Two speed automatic transmission from Chrysler Corporation

PowerFlite is a two-speed automatic transmission engineered and produced by the Chrysler Corporation and used in their passenger cars from 1954 to 1961. Production began in late 1953 and the simple and durable PowerFlite remained available on Plymouths and Dodges through the 1961 model year.

==Background==
Chrysler was the last of Detroit's Big Three automakers to introduce a fully automatic transmission, some 14 years after General Motors had introduced Oldsmobile's Hydramatic automatic transmission and nearly three years after Ford's Ford-O-Matic. Packard's Ultramatic debuted in 1949, and Studebaker's Automatic Drive was introduced in 1950.

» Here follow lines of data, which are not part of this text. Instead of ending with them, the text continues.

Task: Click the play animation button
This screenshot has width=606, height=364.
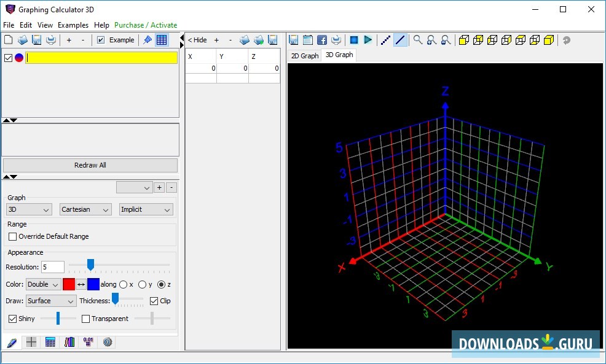Action: [x=368, y=40]
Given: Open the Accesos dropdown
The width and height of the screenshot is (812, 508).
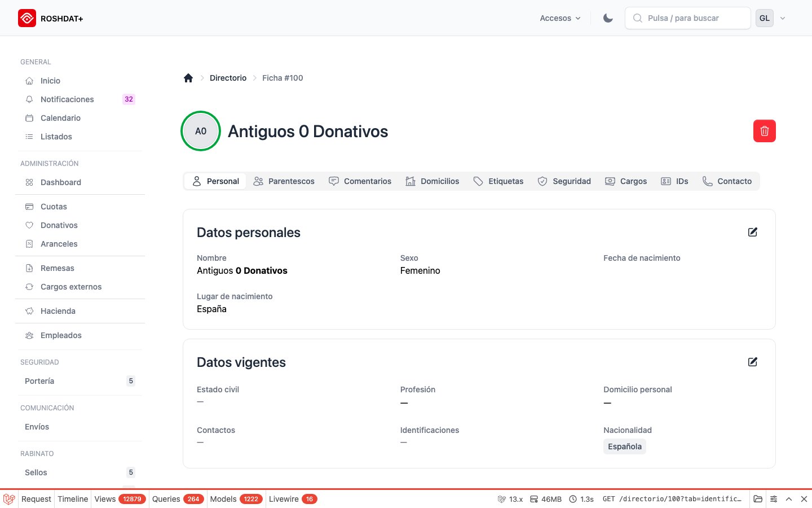Looking at the screenshot, I should 559,17.
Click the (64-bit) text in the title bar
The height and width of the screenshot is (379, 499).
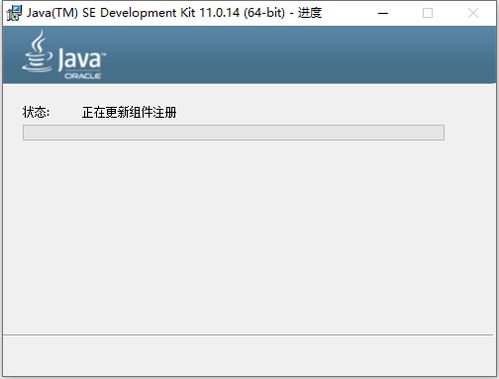264,13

The PowerFlite was lighter and simple in its construction and operation, with fewer parts than competing transmissions. It was also durable, being used behind every Chrysler Corporation engine from the Plymouth Six to the Imperial's Hemi V8. Chrysler introduced a three-speed TorqueFlite automatic in 1956, but the two-speed PowerFlite remained available on some models through 1961.

==Shift sequence==
Upon its introduction, the PowerFlite was controlled by a single lever mounted on the steering column. The shift quadrant sequence was R-N-D-L, which differed from the more common P-N-D-L-R on other makes. In those cars, it was necessary to pass through all forward ranges to put the car in reverse gear, and then back through some of those ranges to drive forward. Chrysler promoted the greater safety of the PowerFlite pattern; because forward and reverse settings were separated by neutral and it was necessary to move the lever only one notch to the left or right to put the car in motion, so an accidental over shift past D would result in a harmless shift to low gear rather than an unintended engagement of reverse.

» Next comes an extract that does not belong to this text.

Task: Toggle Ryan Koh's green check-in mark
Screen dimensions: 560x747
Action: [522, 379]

In 1955, Chrysler moved the shift lever to the dashboard in a vertical slot with "R" at the top and "L" at the bottom.

In 1956, Chrysler switched to pushbutton transmission controls, which remained the only PowerFlite shift mechanism.

Many years later, when the U.S. National Highway Traffic Safety Administration began regulating vehicle controls and displays, the Chrysler pattern (with the Park setting added, becoming P-R-N-D-L), became mandatory for safety reasons originally stated by Chrysler.

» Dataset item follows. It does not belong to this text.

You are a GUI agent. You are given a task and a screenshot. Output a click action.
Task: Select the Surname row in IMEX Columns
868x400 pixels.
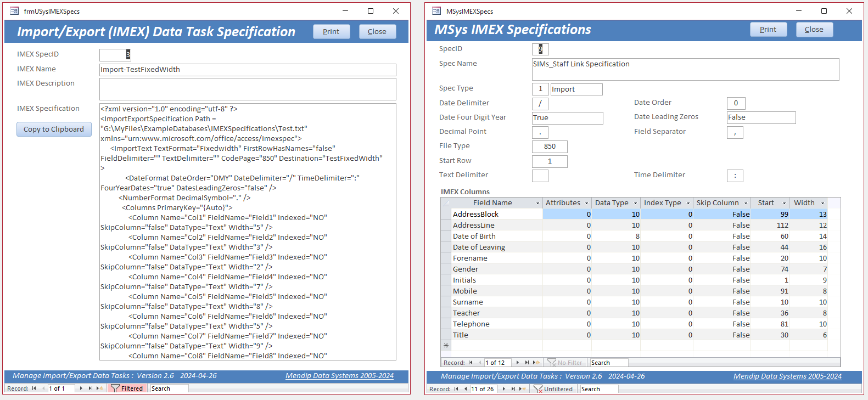tap(446, 302)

Unlike most other automatic transmissions, the PowerFlite, Chrysler's 2-speed automatic transmission, did not feature a "Park" range, making it necessary to use the handbrake whenever the car was parked. All Chrysler products at the time had a parking brake independent from the vehicle's wheel brakes, a single brake drum mounted on the driveshaft, just behind the transmission. This had the (intended) effect of locking both rear wheels in the same way that the "Park" setting did in other transmissions.

==Soviet applications==
The PowerFlite was reverse-engineered and copied by Soviet engineers from the ZiL plant. They utilized and fitted this transmission in the ZIL-111 limousine, used by members of the Soviet politburo.